* **What is expected**
Restate the data below word for word. Skip any images it contains.

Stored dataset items

◆ ◆ ◆ ◆ ◆

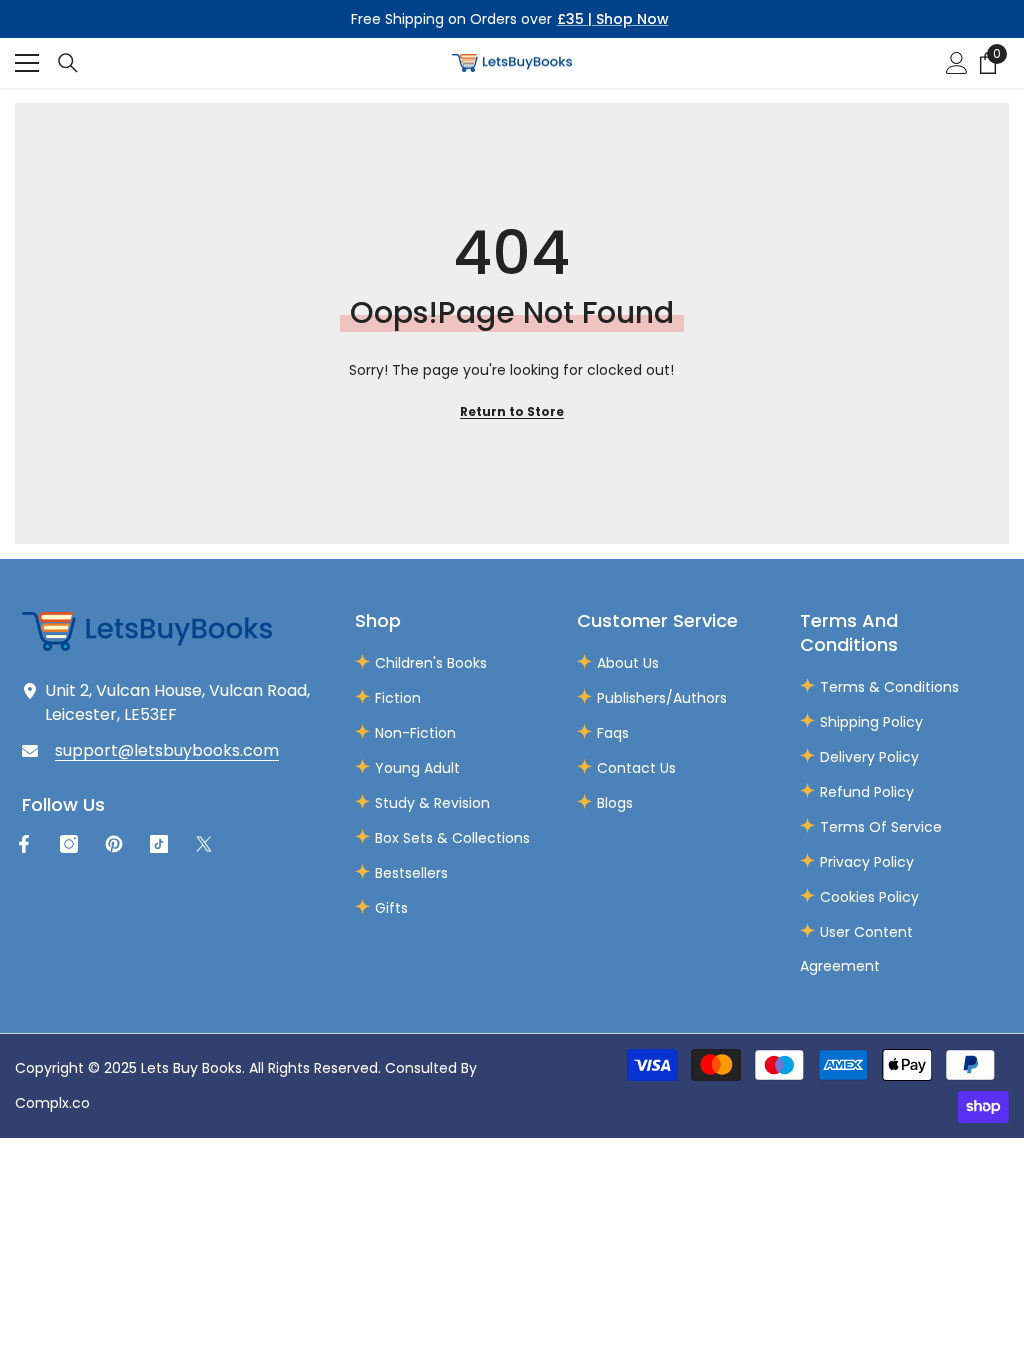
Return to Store (512, 411)
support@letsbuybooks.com (167, 750)
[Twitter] (204, 844)
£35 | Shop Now (613, 19)
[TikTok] (159, 844)
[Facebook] (24, 844)
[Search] (68, 63)
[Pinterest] (114, 844)
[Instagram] (69, 844)
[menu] (27, 63)
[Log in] (957, 63)
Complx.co (52, 1103)
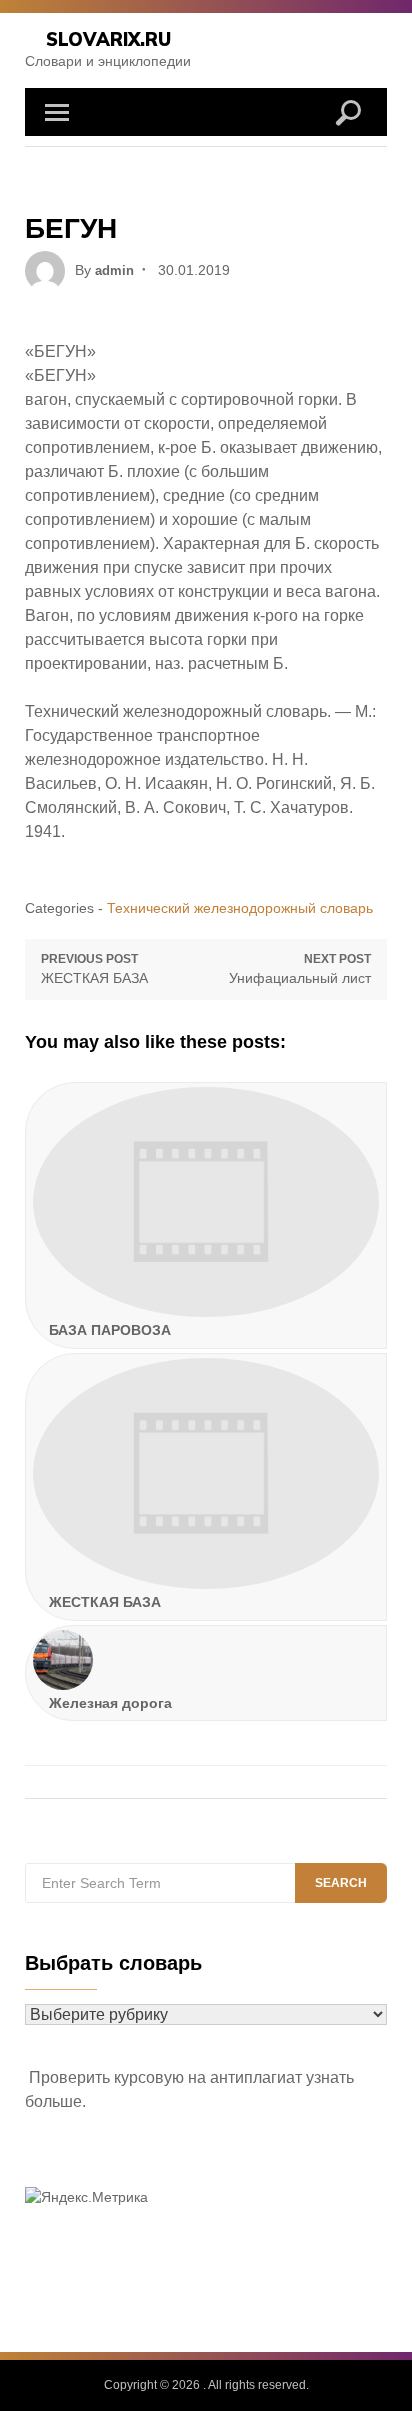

◆ ◆ ◆ ◆ ◆

* **Your response**
Return to Store (512, 411)
support@letsbuybooks.com (167, 750)
[Twitter] (204, 844)
£35 | Shop Now (613, 19)
[TikTok] (159, 844)
[Facebook] (24, 844)
[Search] (68, 63)
[Pinterest] (114, 844)
[Instagram] (69, 844)
[menu] (27, 63)
[Log in] (957, 63)
Complx.co (52, 1103)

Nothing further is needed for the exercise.